## WHAT THE EXERCISE ASKS
Can you copy the listing below word for word, starting at the line that contains "You are a GUI" and continuing through the end of the listing, including both ends but leaving out the pictures?

## RECORDS FOR THIS EXERCISE

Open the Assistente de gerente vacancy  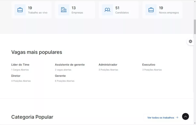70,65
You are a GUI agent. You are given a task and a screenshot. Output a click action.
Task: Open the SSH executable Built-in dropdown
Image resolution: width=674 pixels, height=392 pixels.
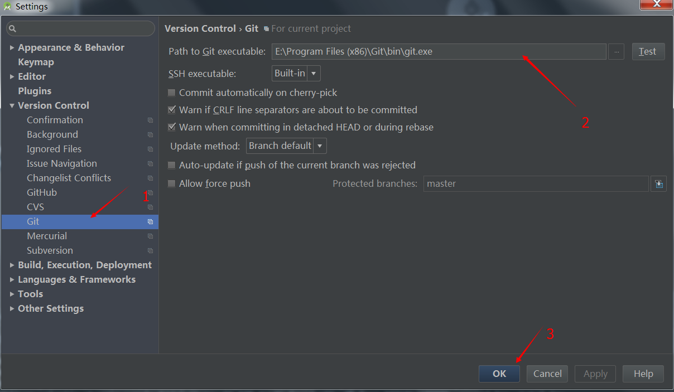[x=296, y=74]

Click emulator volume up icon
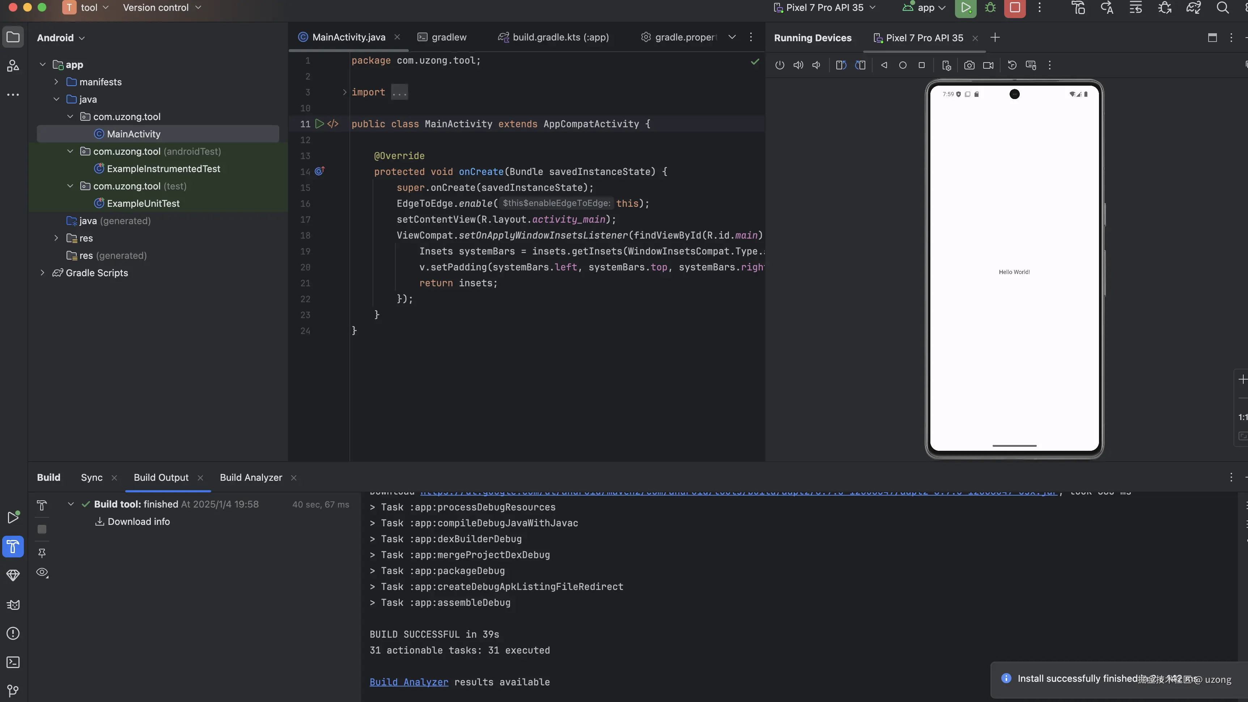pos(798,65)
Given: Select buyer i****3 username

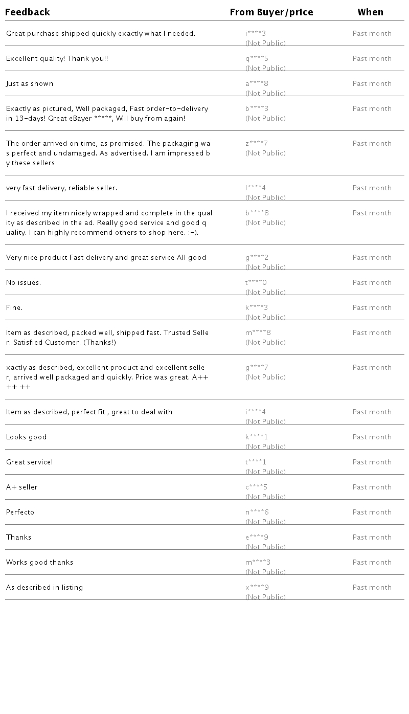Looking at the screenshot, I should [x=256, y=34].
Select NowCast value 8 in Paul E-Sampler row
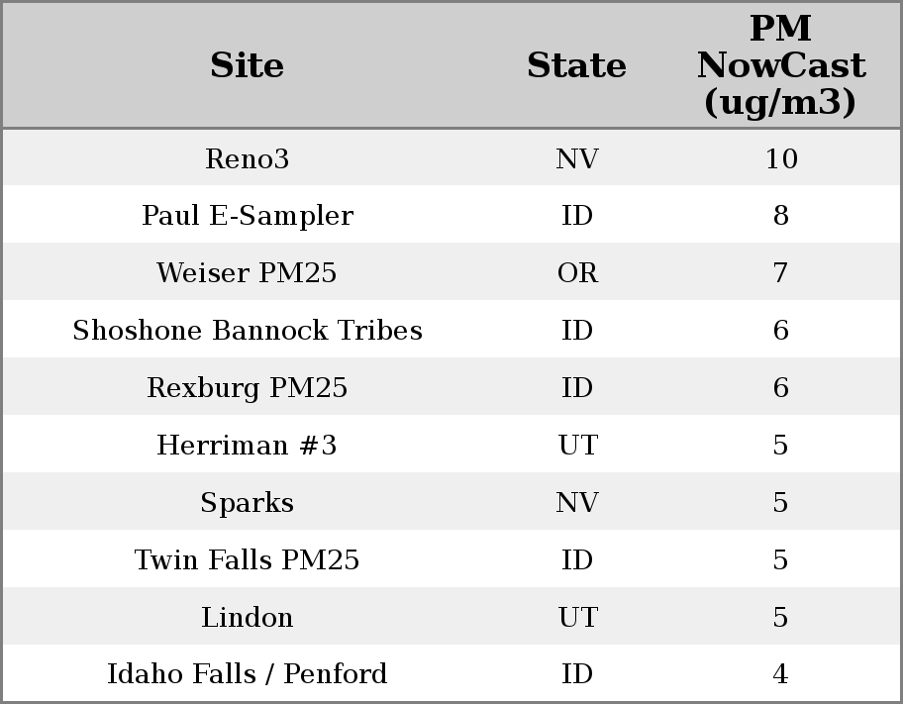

## FINAL RESULT
You are a GUI agent. You are given a task and a screenshot. Output a click action.
Task: Open the SSH executable Built-in dropdown
Image resolution: width=674 pixels, height=392 pixels.
[x=296, y=74]

Click emulator volume up icon
pos(798,65)
Given: Select buyer i****3 username

Looking at the screenshot, I should [x=256, y=34].
Select NowCast value 8 in Paul E-Sampler row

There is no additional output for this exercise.